*Stated exercise:*
Set out the lines starting at the one containing "Expand the Run category" and ending at the one containing "This screenshot has height=769, width=1366." as a Markdown table, skipping blank lines. Use two columns: No., with each line's number, and Text, with the line itself.

*Material to process:*
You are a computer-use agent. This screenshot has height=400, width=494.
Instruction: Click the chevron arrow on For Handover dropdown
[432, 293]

---

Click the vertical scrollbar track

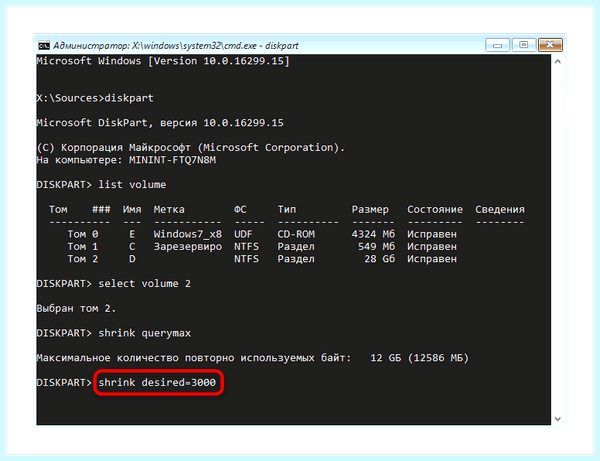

--

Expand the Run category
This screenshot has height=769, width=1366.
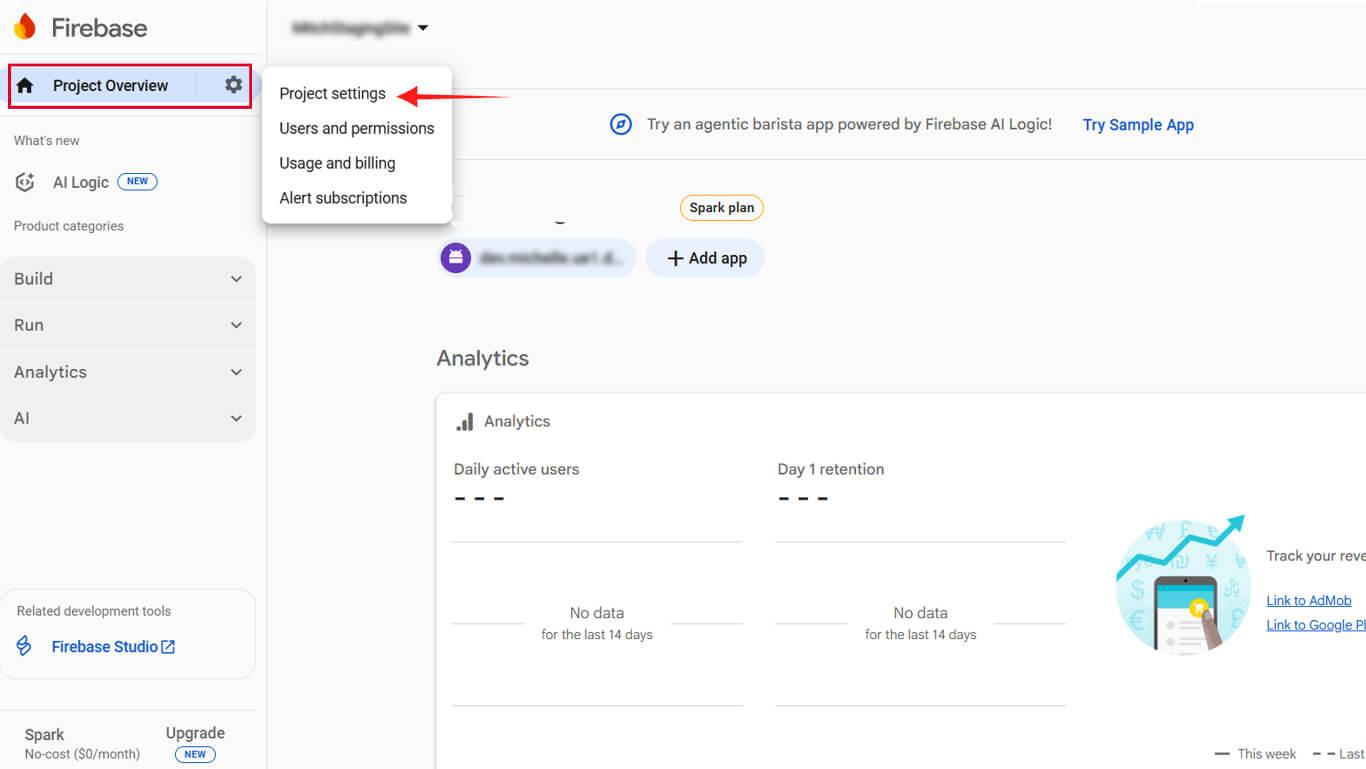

*Result of the task:*
| No. | Text |
|---|---|
| 1 | Expand the Run category |
| 2 | This screenshot has height=769, width=1366. |